+ Customer noticed unexpected space usage increase (approx. 24% more) on one of the segments and its mirror compared to other segments in the cluster.
+ The difference was visible on the segments using the linux command to show top 10 files/directories by size in the segment data folder as shown in example below.
[gpadmin@ip-10-xxx-xxx-xxx gpseg3]$ du . | sort -nr | head -n10
1819655348 .
1812549444
./base
1807331052
./base/16517
5150928
./pg_log
2121684
./base/16515
2077256
./base/pgsql_tmp
1507348
./pg_xlog
414736
./global
377392
./base/16514
318608
./base/16384
[gpadmin@ip-10-xxx-xxx-xxx gpseg7]$ du . | sort -n -r | head -n 10
1253123416 .
1246030092
./base
1239046632
./base/16517
5170336
./pg_log
4167196
./base/pgsql_tmp
1836220
./base/16515
1507332
./pg_xlog
405392
./global
367768
./base/16514
308780
./base/16384
All Greenplum Database versions.
Hosted on public/private/on-premises.
+ Identify largest or odd one out (relfilenodes by number) or highest size.
+ find the relation name from relfilenode using command
select gp_segment_id,relname,relfilenode from gp_dist_random('pg_class') where relfilenode=9104131;
+ Identify relation size on all the segments using command
select gp_segment_id,pg_total_relation_size('<schema_name>.<identified relation name>') from gp_dist_random('gp_id');
+ Problematic segment should show up in the output as odd one out.
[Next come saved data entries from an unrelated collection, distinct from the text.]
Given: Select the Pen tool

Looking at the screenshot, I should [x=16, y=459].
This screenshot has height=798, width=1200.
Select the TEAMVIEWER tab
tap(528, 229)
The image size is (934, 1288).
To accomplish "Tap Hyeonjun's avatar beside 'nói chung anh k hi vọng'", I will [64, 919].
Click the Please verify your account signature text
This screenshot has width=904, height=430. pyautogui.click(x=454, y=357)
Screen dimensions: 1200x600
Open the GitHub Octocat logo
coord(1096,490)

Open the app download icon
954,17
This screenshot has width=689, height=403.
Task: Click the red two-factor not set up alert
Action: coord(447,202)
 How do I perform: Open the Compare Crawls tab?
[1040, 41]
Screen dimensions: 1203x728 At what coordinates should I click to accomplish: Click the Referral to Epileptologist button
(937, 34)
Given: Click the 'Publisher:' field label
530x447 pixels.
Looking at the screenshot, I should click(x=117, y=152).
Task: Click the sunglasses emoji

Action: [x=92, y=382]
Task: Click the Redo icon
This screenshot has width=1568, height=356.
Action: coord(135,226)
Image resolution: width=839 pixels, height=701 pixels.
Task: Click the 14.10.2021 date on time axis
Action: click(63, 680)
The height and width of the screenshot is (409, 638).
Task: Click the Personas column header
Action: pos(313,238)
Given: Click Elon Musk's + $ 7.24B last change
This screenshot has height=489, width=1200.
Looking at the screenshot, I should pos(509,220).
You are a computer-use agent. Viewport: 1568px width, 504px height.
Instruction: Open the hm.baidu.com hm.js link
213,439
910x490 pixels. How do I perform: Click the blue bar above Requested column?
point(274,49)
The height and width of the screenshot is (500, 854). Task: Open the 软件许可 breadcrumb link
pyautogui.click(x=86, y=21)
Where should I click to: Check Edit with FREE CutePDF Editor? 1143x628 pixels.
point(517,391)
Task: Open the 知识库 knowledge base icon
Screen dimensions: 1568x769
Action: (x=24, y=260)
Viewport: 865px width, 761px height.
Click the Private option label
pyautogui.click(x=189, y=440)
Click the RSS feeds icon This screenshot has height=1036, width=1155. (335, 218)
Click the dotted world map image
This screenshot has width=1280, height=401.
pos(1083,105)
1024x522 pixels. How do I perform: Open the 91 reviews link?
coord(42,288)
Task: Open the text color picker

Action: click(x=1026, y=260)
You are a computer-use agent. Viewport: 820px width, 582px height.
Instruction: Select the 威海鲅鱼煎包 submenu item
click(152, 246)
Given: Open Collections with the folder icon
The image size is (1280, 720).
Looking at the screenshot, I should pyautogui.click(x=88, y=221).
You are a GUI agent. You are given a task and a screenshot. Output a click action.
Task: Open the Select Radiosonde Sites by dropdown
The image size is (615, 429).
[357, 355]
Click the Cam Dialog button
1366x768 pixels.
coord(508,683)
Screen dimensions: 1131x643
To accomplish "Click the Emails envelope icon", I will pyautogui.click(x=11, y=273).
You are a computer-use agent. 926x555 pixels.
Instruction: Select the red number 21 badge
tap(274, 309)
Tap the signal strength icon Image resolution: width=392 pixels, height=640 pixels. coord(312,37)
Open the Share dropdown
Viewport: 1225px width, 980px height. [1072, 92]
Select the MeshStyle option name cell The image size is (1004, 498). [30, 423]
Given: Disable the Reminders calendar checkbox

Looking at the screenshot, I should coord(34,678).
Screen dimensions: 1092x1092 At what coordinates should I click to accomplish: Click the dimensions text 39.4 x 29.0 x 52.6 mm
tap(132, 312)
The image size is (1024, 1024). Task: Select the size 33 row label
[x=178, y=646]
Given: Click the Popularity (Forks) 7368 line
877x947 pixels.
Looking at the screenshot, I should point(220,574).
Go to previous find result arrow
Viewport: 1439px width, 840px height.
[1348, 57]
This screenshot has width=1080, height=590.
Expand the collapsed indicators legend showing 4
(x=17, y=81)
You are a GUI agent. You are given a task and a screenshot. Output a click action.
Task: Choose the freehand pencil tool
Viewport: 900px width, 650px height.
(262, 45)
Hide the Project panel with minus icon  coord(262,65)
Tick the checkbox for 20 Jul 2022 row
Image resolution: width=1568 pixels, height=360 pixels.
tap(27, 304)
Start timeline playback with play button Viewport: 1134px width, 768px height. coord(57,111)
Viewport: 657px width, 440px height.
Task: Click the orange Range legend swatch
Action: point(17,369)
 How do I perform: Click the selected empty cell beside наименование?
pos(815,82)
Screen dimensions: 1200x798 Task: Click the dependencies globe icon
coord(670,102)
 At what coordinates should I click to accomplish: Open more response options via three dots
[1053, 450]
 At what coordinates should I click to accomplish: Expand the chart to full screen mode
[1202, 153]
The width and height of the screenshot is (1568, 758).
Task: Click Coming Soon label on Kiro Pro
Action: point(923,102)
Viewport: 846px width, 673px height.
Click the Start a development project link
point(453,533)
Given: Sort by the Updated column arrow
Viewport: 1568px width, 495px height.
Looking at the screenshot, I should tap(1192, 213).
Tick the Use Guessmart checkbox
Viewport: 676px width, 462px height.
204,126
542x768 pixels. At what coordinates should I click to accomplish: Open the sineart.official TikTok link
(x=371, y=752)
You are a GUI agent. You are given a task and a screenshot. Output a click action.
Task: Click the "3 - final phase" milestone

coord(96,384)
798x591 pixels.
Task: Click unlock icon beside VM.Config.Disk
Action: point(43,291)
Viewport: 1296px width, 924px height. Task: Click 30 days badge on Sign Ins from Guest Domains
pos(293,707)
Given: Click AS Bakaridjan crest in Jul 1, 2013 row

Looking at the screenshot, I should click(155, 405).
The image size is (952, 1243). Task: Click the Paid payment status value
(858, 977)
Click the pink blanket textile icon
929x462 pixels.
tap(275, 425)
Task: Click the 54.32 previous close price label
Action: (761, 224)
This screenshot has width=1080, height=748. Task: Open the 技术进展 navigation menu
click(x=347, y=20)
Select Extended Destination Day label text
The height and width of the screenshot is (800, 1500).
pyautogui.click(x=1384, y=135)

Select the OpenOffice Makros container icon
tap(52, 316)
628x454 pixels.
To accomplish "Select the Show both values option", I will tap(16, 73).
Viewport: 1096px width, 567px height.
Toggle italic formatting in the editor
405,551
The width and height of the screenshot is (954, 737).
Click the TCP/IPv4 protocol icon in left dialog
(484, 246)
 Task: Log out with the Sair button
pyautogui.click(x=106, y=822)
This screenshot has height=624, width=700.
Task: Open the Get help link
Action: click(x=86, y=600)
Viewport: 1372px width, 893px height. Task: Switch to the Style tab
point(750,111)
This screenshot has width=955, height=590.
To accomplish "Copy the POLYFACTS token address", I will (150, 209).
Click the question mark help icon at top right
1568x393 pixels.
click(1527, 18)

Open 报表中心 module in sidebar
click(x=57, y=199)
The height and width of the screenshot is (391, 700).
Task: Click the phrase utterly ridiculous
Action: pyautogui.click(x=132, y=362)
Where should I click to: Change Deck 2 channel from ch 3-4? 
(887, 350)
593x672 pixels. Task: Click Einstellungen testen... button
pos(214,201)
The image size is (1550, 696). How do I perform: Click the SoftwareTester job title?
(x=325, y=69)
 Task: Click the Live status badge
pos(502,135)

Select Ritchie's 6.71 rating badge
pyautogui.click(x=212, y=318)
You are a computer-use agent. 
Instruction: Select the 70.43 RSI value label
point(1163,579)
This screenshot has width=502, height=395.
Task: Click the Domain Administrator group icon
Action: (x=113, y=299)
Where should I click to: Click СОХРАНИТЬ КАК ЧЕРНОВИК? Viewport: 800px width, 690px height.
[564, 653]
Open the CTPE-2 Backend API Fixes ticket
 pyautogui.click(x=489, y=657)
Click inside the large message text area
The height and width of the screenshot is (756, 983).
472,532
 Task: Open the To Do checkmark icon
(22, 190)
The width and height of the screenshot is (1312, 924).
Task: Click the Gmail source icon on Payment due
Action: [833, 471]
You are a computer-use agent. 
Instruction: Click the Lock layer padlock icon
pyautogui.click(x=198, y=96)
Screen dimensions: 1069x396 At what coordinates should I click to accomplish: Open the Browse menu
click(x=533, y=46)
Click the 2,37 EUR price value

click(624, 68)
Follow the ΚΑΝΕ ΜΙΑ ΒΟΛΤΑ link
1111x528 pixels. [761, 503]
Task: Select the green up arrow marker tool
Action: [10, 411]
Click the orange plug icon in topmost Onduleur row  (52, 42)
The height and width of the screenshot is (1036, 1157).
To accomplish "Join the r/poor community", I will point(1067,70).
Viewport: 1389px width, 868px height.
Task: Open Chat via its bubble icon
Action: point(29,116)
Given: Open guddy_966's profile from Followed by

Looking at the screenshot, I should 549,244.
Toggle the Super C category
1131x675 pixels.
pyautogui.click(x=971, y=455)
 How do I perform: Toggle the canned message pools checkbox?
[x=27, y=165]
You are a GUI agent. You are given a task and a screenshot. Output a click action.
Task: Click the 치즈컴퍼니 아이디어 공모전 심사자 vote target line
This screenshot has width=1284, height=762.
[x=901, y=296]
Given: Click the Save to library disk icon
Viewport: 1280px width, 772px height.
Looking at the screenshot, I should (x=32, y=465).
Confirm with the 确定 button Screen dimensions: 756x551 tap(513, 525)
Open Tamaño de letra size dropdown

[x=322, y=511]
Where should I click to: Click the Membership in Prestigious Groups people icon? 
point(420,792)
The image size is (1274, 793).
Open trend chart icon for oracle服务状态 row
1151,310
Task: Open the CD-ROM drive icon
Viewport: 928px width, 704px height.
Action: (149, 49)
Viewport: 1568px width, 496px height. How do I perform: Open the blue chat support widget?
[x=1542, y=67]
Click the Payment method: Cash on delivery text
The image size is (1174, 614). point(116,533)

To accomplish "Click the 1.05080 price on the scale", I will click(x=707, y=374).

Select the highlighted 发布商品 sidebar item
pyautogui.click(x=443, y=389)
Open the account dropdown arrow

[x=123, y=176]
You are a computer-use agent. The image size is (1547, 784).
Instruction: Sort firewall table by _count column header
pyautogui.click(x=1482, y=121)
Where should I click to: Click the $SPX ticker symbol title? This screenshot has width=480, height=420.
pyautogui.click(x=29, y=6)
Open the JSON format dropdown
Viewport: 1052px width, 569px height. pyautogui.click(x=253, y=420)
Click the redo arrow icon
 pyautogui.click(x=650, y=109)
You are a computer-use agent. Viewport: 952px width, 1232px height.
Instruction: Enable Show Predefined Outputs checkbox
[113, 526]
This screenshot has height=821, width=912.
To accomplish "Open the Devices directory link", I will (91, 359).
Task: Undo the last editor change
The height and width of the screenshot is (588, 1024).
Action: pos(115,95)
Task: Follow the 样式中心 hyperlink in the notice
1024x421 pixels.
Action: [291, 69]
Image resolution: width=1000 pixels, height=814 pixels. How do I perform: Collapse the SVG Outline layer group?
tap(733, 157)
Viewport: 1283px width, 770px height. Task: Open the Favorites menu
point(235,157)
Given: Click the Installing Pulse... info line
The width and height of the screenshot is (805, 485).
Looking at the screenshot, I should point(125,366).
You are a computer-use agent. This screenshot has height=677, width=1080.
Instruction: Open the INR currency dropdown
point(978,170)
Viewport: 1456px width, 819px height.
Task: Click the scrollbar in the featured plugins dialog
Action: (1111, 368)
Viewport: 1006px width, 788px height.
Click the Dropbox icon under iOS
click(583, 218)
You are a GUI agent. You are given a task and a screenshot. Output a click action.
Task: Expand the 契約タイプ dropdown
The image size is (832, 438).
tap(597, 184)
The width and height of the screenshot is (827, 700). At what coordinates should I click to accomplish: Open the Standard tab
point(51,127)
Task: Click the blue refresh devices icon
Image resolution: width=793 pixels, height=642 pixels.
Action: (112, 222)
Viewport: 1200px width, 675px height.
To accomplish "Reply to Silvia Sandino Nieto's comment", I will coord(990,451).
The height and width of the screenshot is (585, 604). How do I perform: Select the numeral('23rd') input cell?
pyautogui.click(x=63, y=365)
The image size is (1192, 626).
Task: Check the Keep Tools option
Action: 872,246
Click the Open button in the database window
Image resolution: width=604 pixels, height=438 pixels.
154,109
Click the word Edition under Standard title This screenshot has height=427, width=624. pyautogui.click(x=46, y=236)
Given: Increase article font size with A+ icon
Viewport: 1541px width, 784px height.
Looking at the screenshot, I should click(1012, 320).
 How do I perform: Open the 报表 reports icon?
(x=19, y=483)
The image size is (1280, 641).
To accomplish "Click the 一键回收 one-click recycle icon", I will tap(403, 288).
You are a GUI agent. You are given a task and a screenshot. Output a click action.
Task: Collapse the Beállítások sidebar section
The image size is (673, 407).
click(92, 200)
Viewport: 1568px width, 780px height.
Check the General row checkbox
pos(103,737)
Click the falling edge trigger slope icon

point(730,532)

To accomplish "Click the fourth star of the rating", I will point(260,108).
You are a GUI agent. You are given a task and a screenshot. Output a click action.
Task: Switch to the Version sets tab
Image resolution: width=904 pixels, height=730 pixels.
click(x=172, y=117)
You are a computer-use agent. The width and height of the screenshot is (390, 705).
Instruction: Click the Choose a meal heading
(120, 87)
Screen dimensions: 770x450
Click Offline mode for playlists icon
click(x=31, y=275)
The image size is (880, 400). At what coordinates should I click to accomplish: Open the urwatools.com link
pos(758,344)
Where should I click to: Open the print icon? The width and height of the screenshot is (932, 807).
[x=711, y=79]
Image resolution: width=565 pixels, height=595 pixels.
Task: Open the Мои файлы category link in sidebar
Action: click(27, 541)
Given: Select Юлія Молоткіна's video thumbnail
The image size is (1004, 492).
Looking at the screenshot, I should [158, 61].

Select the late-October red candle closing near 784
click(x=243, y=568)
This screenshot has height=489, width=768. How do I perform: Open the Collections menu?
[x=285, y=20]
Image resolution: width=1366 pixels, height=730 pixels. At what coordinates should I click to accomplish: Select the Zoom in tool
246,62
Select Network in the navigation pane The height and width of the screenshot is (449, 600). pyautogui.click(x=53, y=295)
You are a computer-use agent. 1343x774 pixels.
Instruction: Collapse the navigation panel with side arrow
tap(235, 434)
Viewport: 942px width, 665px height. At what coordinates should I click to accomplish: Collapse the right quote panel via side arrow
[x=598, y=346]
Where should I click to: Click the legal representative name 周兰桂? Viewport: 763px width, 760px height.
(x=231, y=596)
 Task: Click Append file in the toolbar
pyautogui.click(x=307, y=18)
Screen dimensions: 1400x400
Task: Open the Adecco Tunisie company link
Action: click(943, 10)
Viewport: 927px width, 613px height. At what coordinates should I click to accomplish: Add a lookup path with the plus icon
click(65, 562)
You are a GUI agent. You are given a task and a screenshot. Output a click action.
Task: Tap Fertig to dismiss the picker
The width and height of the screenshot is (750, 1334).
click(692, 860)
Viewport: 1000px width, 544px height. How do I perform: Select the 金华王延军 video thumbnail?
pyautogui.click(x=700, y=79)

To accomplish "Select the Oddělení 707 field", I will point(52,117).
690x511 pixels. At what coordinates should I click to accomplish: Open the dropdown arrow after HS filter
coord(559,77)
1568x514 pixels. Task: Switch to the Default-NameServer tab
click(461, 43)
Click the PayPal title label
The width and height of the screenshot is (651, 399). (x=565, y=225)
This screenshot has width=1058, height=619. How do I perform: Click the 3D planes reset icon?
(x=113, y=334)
+ There might few or more relations depending on the overall size of relation.
+ Identify if there are any orphan process running on any of the segments using command
select * FROM gp_dist_random('pg_stat_activity') ;
+ Once identified find the PID of the orphan process(s) using GPSSH on each of the segments using command
gpssh -f <segment host file>
ps -ef | grep <PID>
+ Terminate identified orphan process on the specific segment host.
+ Reclaim space by running Vacuum Full on the identified problematic tables.